Q & A: American Poetry

Q & A American Poetry: William Corbett

Are there essential ways in which you consider yourself an American poet?

Insofar as I am a poet of landscape, weather and consciousness who divides my life between Boston and Northern Vermont and writes in accents native to me, I am an American poet.

When you consider your own "tradition," do you think primarily of American poets?


Yes, but Chinese poetry in translation is part of my tradition.

Do you believe there is anything specifically American about past and contemporary American poetry? Is there American poetry in the sense that there is said to be American painting or American film? Do you wish to distinguish American poetry from British or other English language poetry?


The American language distinguishes American poetry from British, Irish, Australian, etc. poetry. Yes, there is an American poetry present in the work of Whitman, Melville, Dickinson, Moore, Ginsberg, Ashbery, O'Hara, Mayer, Palmer, etc.

Which historic poets do you consider most responsible for generating distinctly American poetics?


Whitman and Dickinson.

What import does regional poetry occupy in your sense of American poetry?


If it is good poetry then regional is a meaningless qualification. If it is regional rather than good then it is part of the mosaic.

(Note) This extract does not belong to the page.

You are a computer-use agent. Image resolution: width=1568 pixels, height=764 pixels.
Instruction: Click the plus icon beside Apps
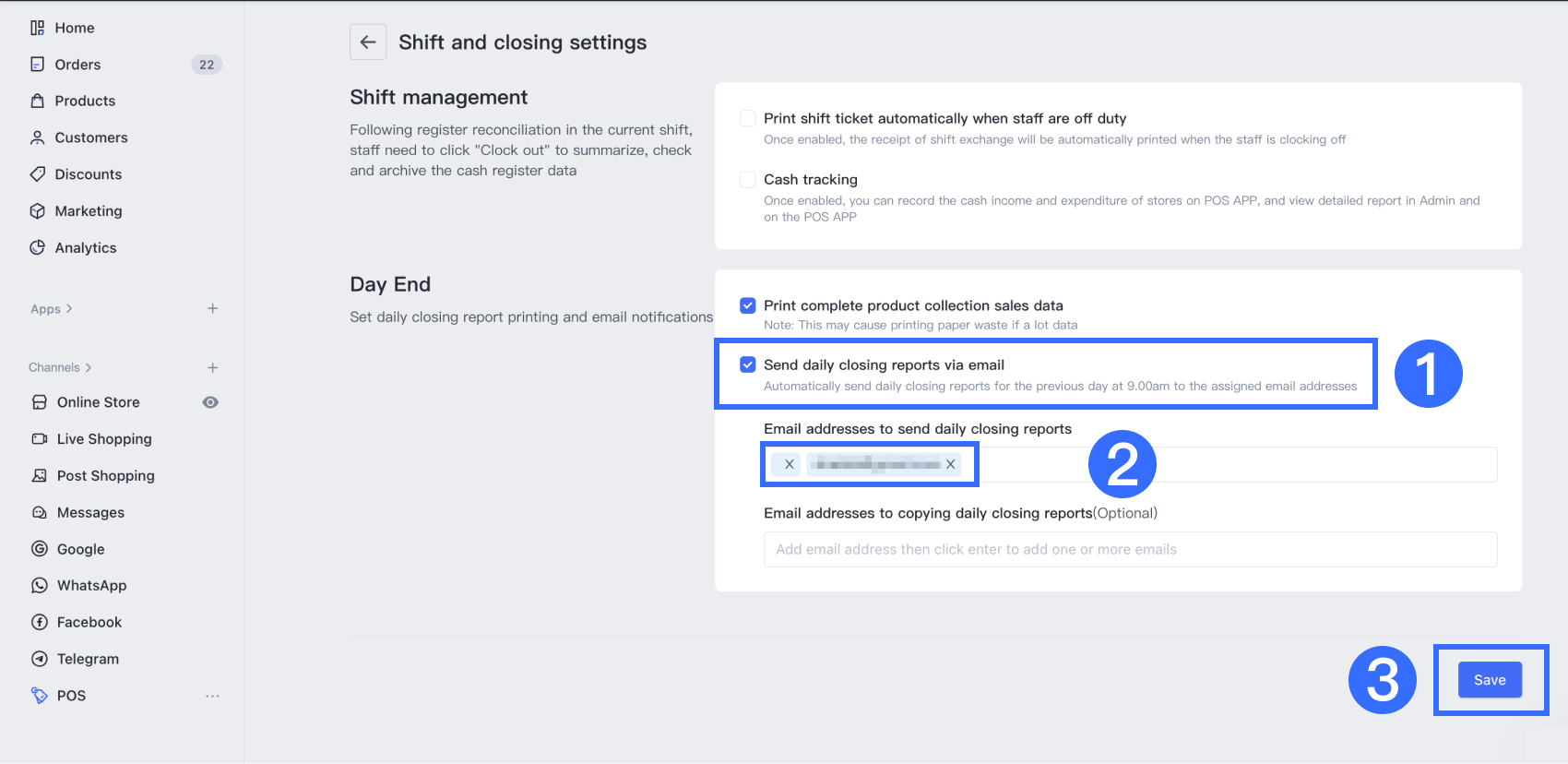(x=212, y=308)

What significance does popular culture possess in your sense of American poetry?


As much significance or as little as the poet cares to give it.

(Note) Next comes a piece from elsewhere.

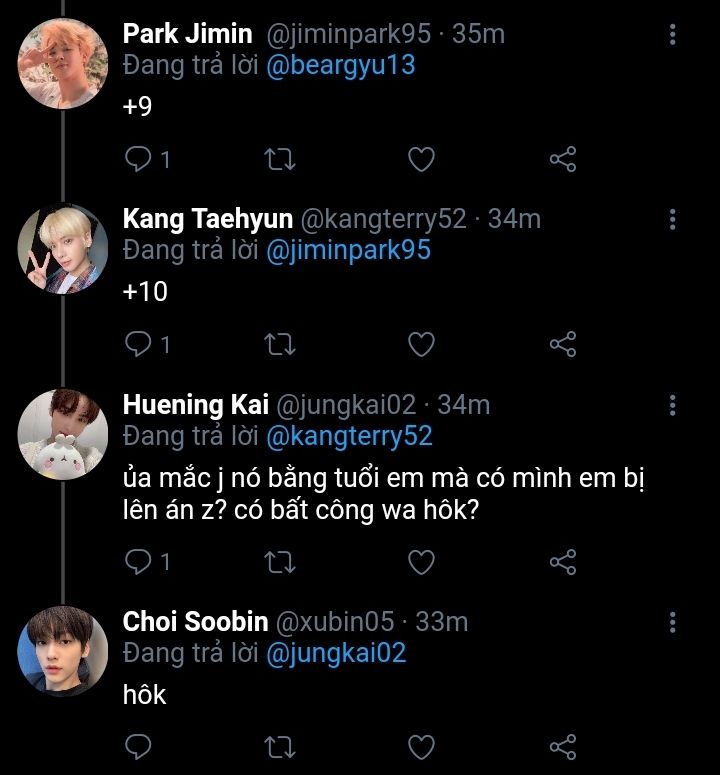
Task: Open more options on Kang Taehyun's tweet
Action: 673,220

What about the American poets who lived primarily in Europe (Eliot, Pound, Stein)? What about the European poets who have recently lived or worked in America (Heaney, Walcott, Milosz)?


Pound and Stein are decidedly American. Eliot's "Four Quartets" sounds English to me, but who cares. It is great poetry. Auden, for all his years, somehow remained English. Perhaps because he was a prodigy and fully formed by the time he arrived in New York. But then Eliot was also a prodigy. Heaney—Irish. Walcott—the King's Caribbean English. Milosz? Who knows?

Are you interested in poetry written in America but not in English?

Yes.

Are you more likely to read a contemporary non-American poet who writes in English or a contemporary non-American poet translated into English?


Depends.

Do other aspects of your life (for instance, gender, sexual preference, ethnicity) figure more prominently than nationality in your self-identity as a poet?


It is hard not to be a man, but the language, which is nationality, is where the poetry is.

Do you believe you could readily distinguish a poem by an American poet from a poem by other poets writing in English?


Like a blindfold test in which I identify if that tenor player is black or white? I am sure I would get the nationality wrong. Such distinctions have little interest for me outside this questionnaire.

What do you see as the consequences of "political correctness" for American poetry?


Reams of timid bad poetry, but that is what comes when all but a few of us write.



Published 1999.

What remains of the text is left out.